From 1933 she lived in Worpswede again and created watercolors and then oil paintings for a Weser cycle. She fulfilled an order for the city of Remscheid. City views of Essen were created in the Third Reich. In 1941 and 1942 she was represented with two pictures at the Great German Art Exhibition in Munich, which was representative of the state-desired art in National Socialism and was propagated as the most important cultural event in National Socialist Germany. In 1941 her oil painting "Abendclouden" was shown, and in 1942 an inked chalk drawing titled "Worpsweder Landscape".

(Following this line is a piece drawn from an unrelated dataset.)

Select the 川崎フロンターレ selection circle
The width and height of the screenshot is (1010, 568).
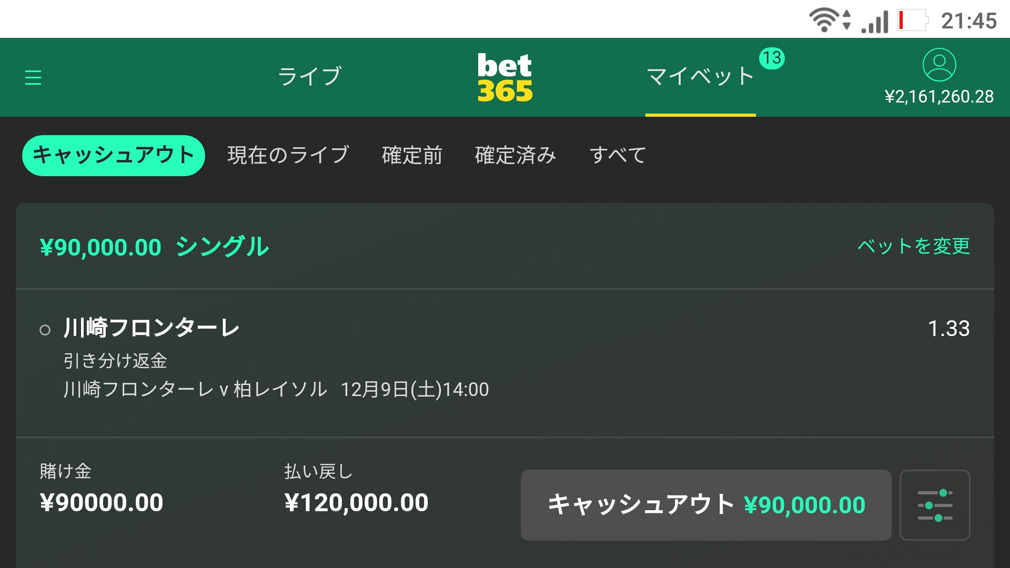[45, 330]
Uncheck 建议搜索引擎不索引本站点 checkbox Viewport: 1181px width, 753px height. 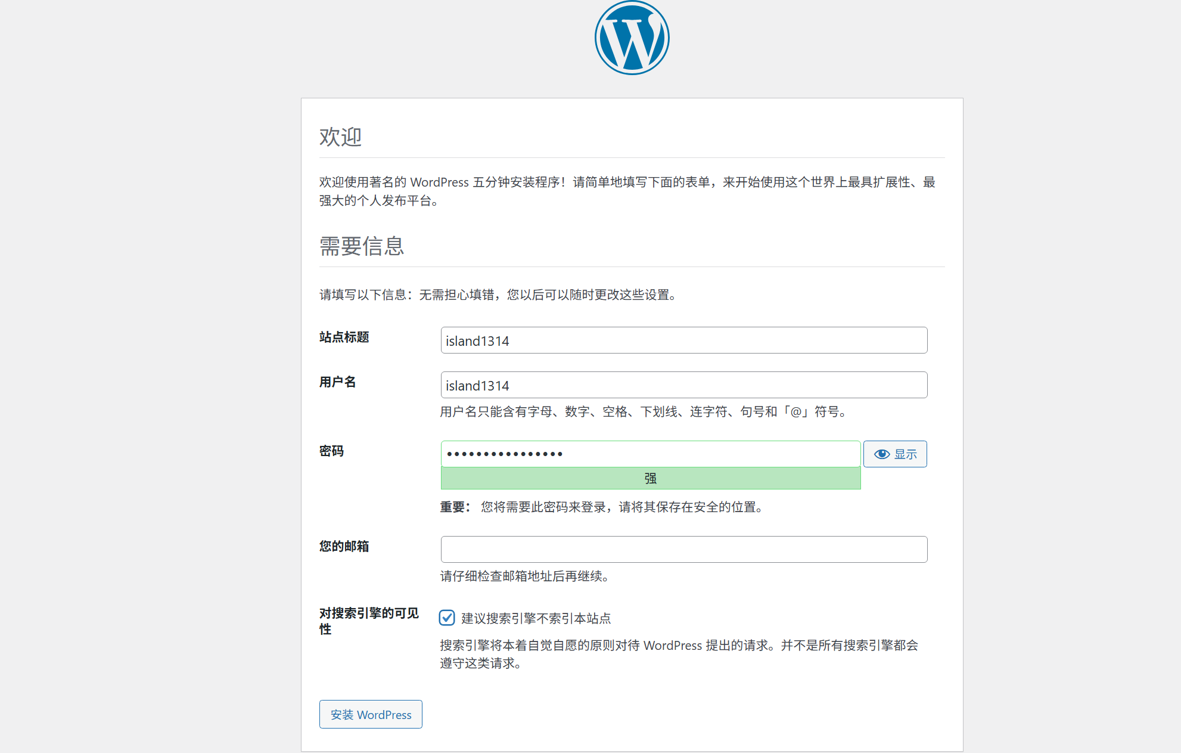point(447,618)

Study trips took Wencke to Italy, Scotland, and the Sauerland, among other places. She kept in touch with her home town of Bremerhaven and with the shipowners and shipyards and was artistically inspired.

== Works (selection) ==

- Launching, oil painting, 1898, Historical Museum Bremerhaven
- Bursfelde Monastery
- Houses in Teufelsmoor
- Hamme lowlands, oil/canvas, Lilienthal Art Foundation
- Bouquet of flowers in the window, oil/canvas, Lilienthal Art Foundation
- Weser cycle, oil paintings, 1933/34

== Literature ==
- Anja Benscheidt, Alfred Kube: The landscape painter Sophie Wencke. From the Wencke shipyard in Bremerhaven to Worpswede. Bremerhaven Historical Museum, Small Writings 8, Wirtschaftsverlag NW, Bremerhaven 2008, ISBN 978-3-86509-832-0
- Anja Benscheidt: Wencke, Sophie. In: Women's history(s), Bremen Women's Museum (ed.). Edition Falkenberg, Bremen 2016, ISBN 978-3-95494-095-0
- Herbert Black Forest : The Large Bremen Lexicon . 2nd, updated, revised and expanded edition. Edition Temmen, Bremen 2003, ISBN 3-86108-693-X
- Worpswede in all its variety. Weser Courier, 2011.